Fact is becoming the new God.

I have been raised by parents who follow a religion and who made it a part of who I am today. I am proud of my faith. As I have grown I have strayed from the path of absolute doctrine and find my own answers to spiritual questions. If challenged, I will defend what I believe in-in spite of the ridicule or surprise I’m faced with.

But, as with anything in this life, there are times when even I wobble in my determined belief.

So what do we do when something happens to us that makes us question the very fundamentals of what we believe in?

With all the beauty that life presents to us, we are shocked when ugliness invades. It filters through our routines, worms into our thoughts and takes hold, spreading like black ink in a glass of water. We are left with something impure, polluted and shocking. And how can we be expected to stand steadfast in the face of evil and thank a God for our suffering?

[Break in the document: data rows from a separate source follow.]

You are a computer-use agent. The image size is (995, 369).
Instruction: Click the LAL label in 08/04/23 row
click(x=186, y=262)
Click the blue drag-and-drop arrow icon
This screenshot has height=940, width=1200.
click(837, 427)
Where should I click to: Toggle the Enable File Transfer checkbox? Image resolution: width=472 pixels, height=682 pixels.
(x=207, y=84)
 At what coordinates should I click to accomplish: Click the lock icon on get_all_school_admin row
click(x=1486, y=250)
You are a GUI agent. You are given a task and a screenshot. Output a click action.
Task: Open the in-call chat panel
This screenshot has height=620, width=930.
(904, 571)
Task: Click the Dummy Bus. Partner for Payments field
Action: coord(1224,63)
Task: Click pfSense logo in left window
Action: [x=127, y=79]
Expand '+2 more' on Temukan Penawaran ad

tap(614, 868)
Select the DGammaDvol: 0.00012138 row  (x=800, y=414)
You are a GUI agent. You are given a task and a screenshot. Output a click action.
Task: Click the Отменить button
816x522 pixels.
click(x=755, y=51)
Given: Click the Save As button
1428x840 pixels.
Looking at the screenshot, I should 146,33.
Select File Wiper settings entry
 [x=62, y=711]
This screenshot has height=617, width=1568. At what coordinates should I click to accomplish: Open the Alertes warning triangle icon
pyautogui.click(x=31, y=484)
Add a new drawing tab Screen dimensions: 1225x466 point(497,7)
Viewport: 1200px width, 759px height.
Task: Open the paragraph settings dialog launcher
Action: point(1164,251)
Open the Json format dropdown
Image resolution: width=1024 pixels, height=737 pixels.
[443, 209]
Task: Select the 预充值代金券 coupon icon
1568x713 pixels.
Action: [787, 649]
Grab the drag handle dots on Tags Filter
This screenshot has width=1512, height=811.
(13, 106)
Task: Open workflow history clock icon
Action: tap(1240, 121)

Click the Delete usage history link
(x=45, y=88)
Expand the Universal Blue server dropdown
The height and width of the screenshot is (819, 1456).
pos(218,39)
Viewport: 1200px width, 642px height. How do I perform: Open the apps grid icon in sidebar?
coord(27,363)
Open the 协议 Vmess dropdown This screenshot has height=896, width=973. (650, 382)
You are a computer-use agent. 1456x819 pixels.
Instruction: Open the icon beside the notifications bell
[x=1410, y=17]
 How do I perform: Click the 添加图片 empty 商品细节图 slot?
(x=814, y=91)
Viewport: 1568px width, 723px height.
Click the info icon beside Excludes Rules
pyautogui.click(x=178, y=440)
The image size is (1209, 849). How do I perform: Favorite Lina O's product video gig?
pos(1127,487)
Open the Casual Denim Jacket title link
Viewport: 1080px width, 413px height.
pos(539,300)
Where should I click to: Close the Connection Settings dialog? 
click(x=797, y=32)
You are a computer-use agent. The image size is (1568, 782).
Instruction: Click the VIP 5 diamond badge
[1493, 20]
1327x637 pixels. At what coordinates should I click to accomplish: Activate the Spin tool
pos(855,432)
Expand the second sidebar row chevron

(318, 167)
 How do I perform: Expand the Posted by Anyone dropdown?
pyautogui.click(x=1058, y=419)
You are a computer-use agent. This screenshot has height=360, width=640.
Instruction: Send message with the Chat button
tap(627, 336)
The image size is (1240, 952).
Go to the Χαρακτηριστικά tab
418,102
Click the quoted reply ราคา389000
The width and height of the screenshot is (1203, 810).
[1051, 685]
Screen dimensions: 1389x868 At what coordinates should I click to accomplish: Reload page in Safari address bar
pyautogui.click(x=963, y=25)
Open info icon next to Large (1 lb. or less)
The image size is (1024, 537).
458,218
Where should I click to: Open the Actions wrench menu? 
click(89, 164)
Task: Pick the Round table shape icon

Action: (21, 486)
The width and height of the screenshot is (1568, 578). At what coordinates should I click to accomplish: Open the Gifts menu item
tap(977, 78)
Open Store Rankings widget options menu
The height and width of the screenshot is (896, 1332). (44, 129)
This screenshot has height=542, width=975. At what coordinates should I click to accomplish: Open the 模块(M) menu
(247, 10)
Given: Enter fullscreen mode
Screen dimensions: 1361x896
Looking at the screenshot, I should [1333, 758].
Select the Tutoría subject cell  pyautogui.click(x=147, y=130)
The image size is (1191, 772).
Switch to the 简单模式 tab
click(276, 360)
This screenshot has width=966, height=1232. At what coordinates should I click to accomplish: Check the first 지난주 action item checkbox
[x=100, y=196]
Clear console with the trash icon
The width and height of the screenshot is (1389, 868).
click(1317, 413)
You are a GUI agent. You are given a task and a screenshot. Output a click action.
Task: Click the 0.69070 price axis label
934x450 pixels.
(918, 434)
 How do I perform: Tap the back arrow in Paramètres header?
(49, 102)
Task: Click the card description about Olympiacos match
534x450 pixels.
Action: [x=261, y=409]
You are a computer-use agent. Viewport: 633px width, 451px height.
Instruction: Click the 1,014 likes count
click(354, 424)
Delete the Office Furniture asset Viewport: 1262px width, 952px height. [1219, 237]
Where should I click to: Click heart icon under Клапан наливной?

Today is a day I can’t stand firm. Today is a day I can’t take comfort in a belief. Today is a day I will not be thankful.

Today is one of those days when it feels as though we are just tiny inconsequential beings with no real influence on the universe; we have no control over love, life or death. It seems impossible to believe in something with so much power and so much love having so little regard for existence here on Earth.

It’s hard to find the part of myself that looks within for answers and finds comfort from something bigger than myself. I know deep down that Fact could never be my God; I know that there are questions that could never be answered by science; I know that I have a purpose and that I occasionally lose sight of it.

Although I know all of this…

Today is a day I can’t stand firm.

But tomorrow is a day I could try.

Show me your soul

Children are blessed pure and untainted with the trivials of life.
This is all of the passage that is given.